## [Source information]
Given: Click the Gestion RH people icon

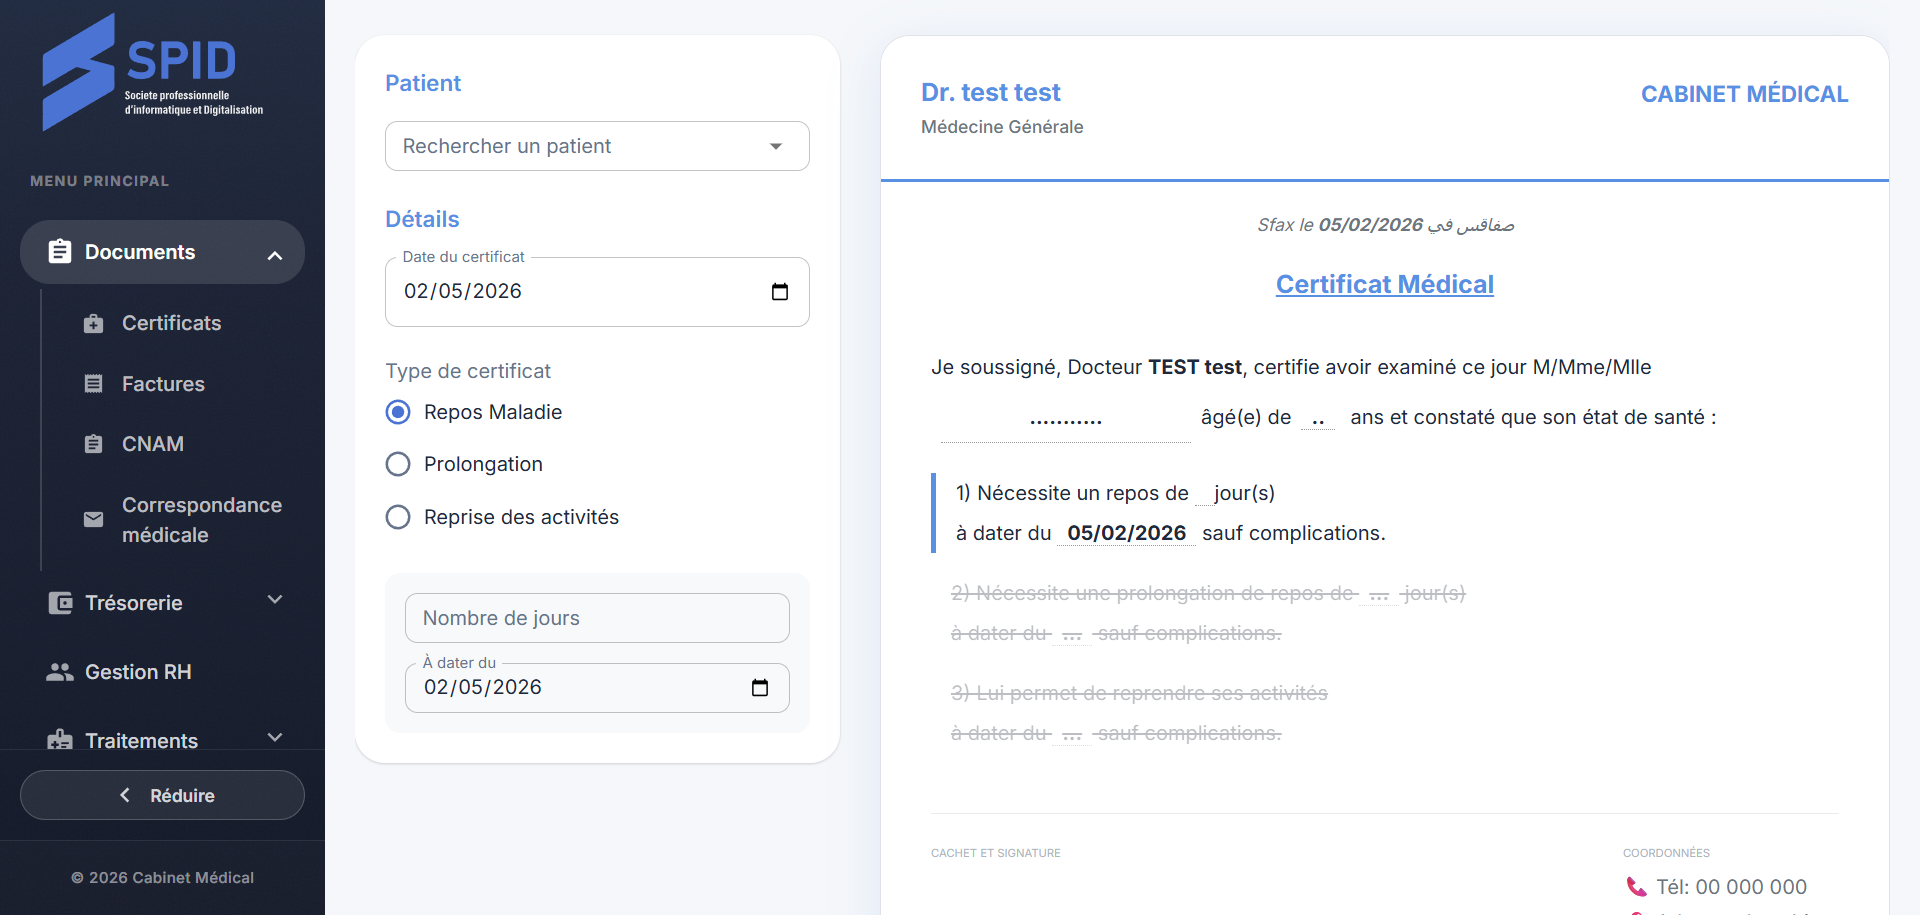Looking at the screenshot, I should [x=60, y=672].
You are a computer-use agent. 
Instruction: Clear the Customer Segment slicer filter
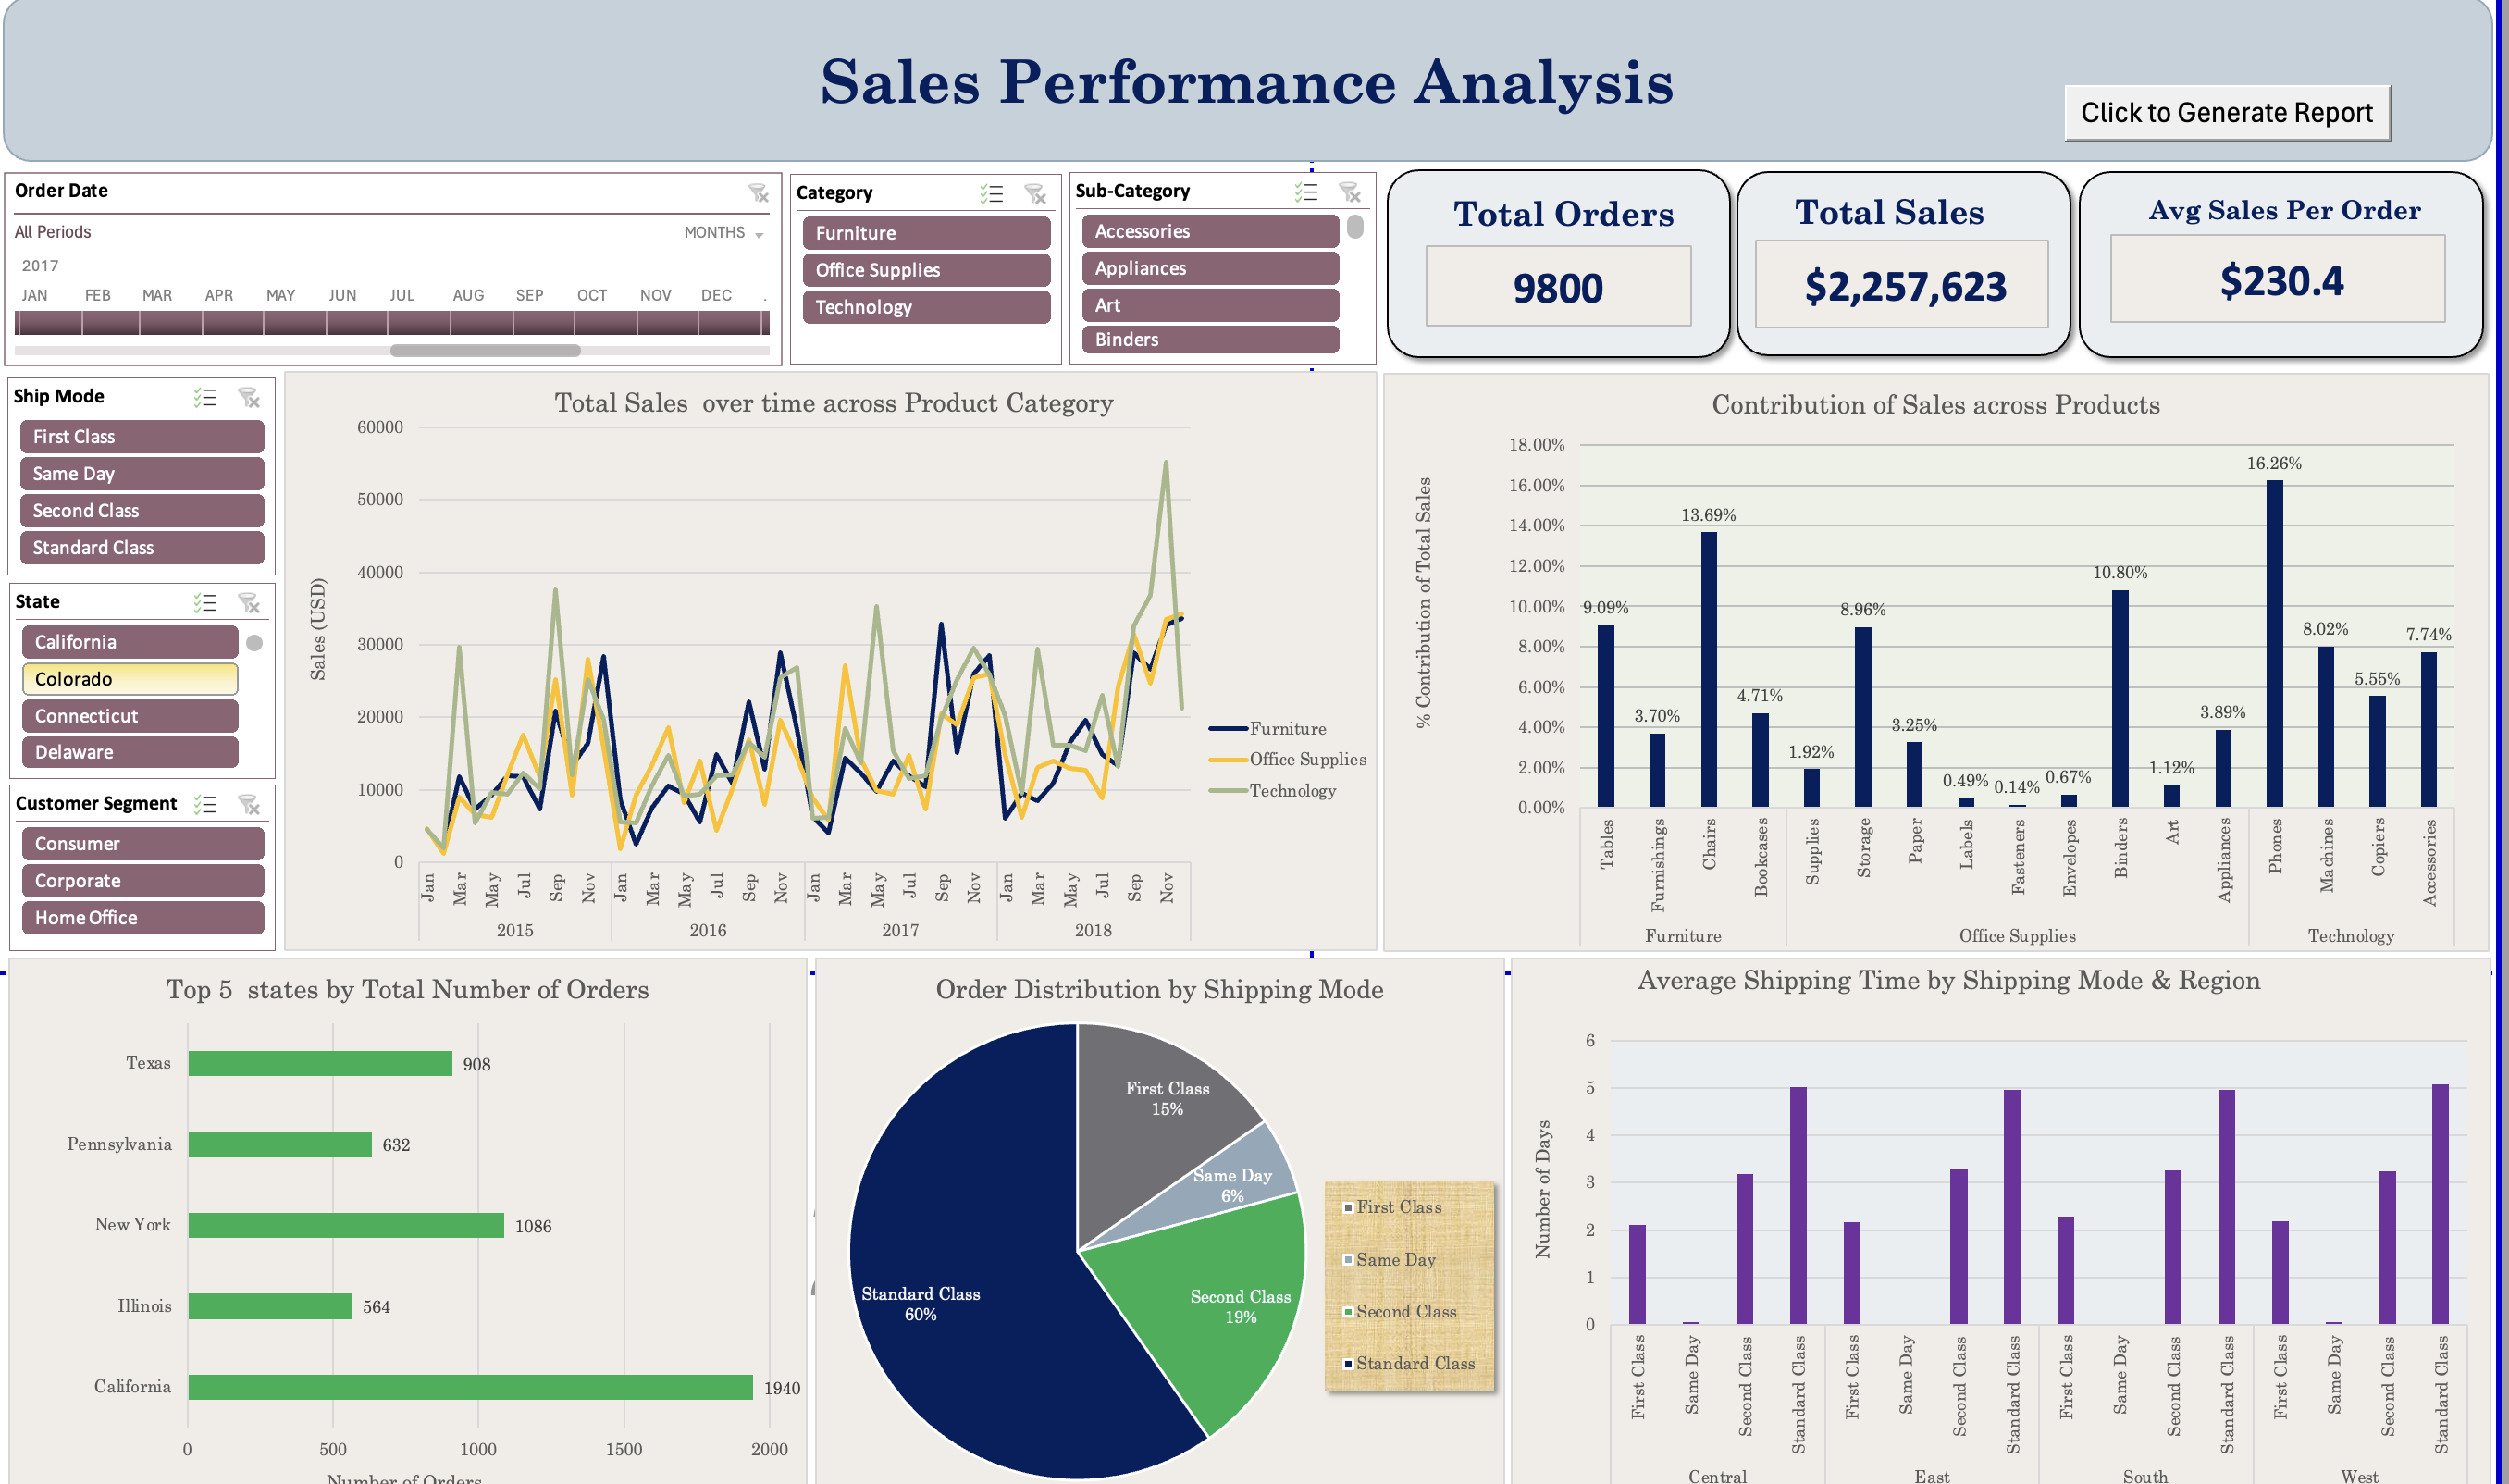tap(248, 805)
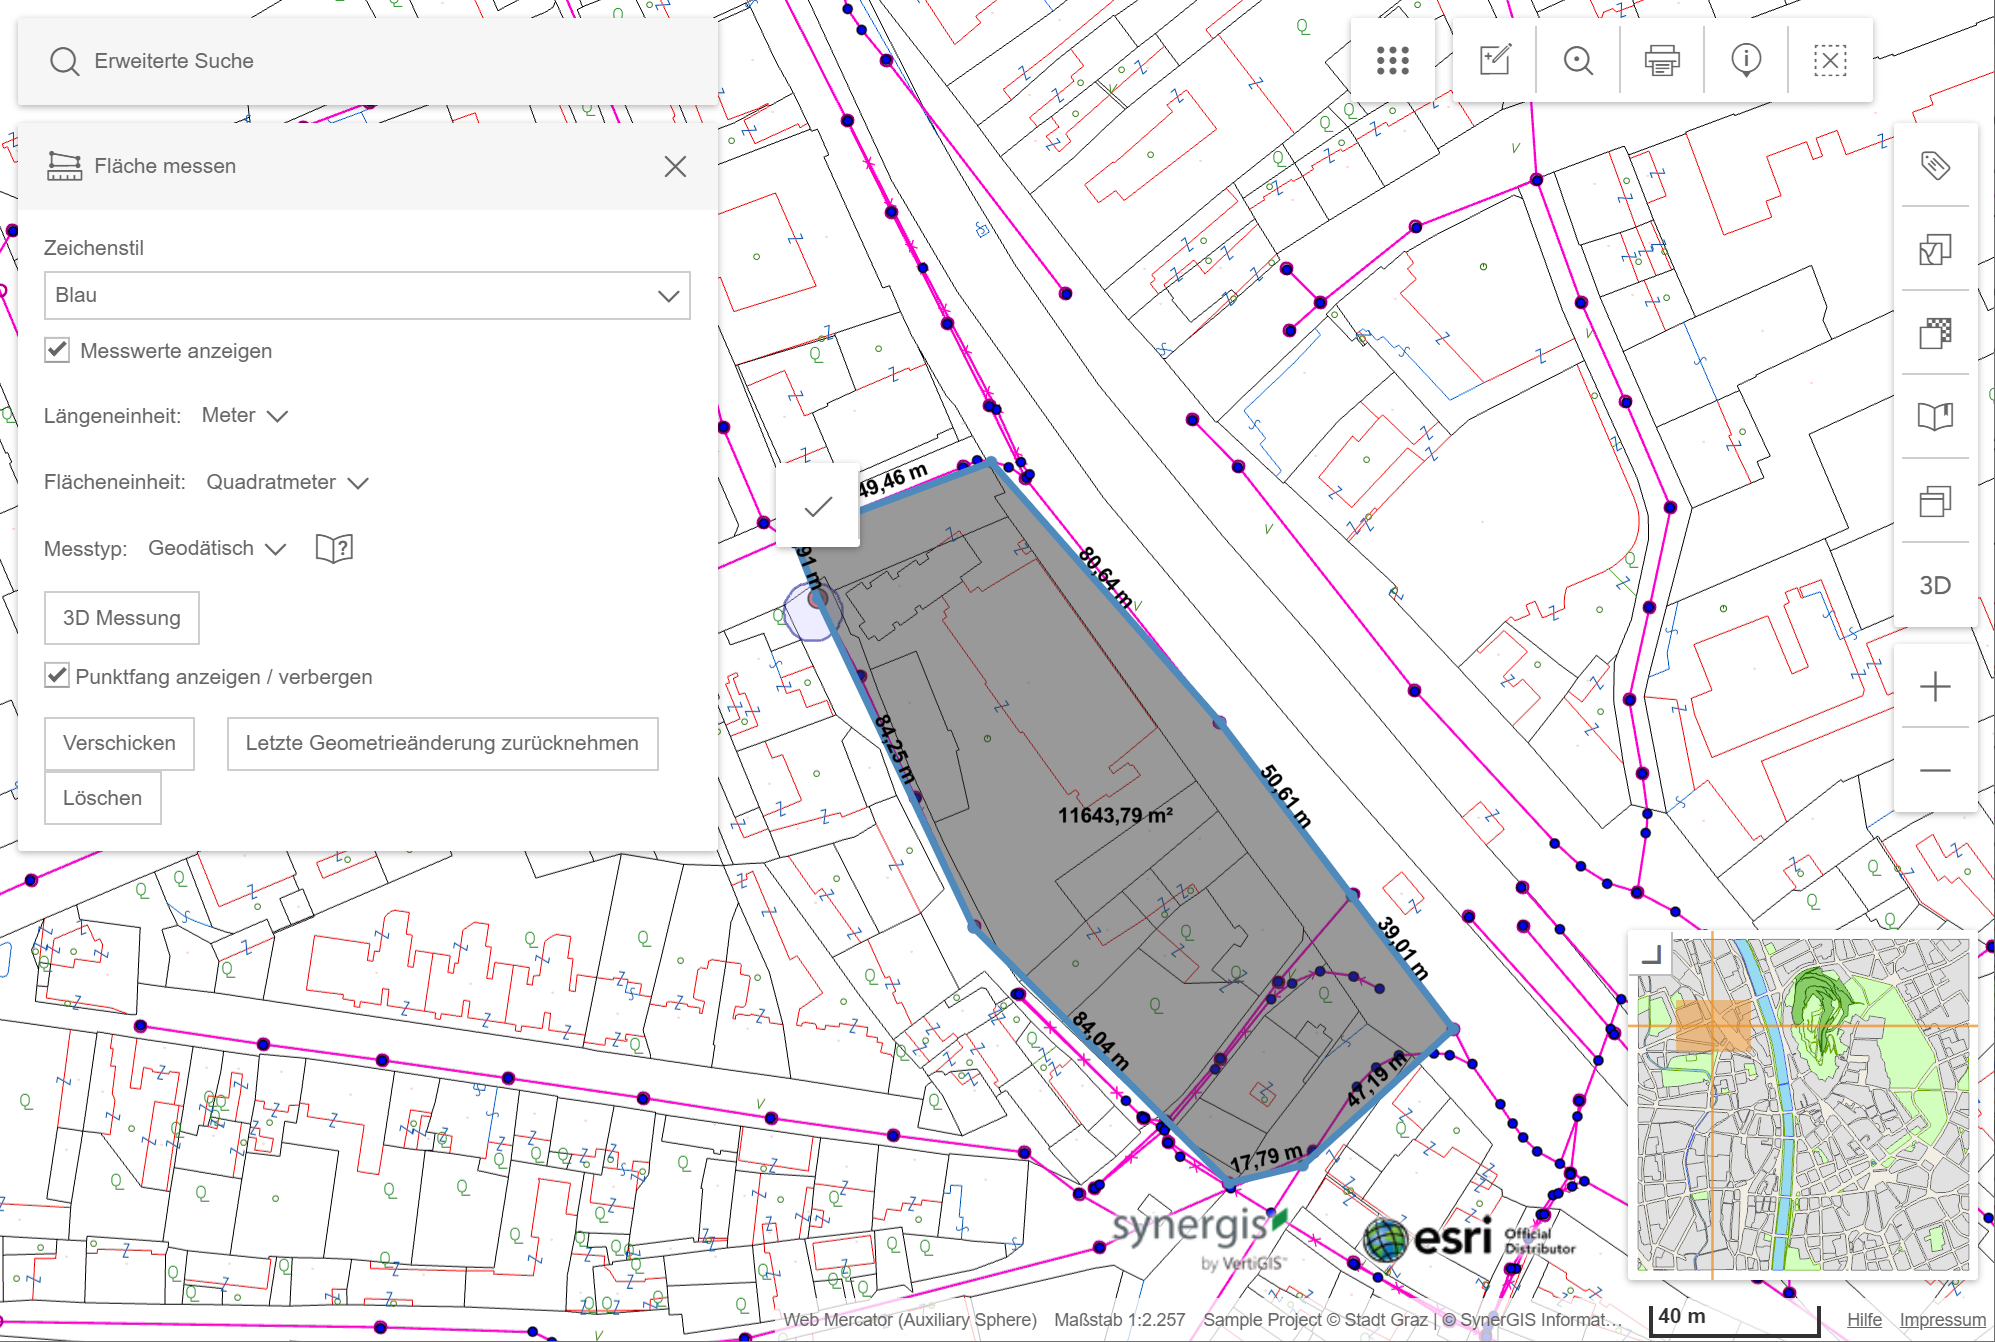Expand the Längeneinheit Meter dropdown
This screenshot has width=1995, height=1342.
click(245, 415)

## [Problem to solve]
The answer consists of the lines from the one holding "You are a computer-use agent." to the end of the records, inclusive, restated exactly and without pictures.

## [Solved exercise]
You are a computer-use agent. 
Instruction: Clear the Customer Segment slicer filter
tap(248, 805)
Expand the Längeneinheit Meter dropdown
This screenshot has width=1995, height=1342.
click(245, 415)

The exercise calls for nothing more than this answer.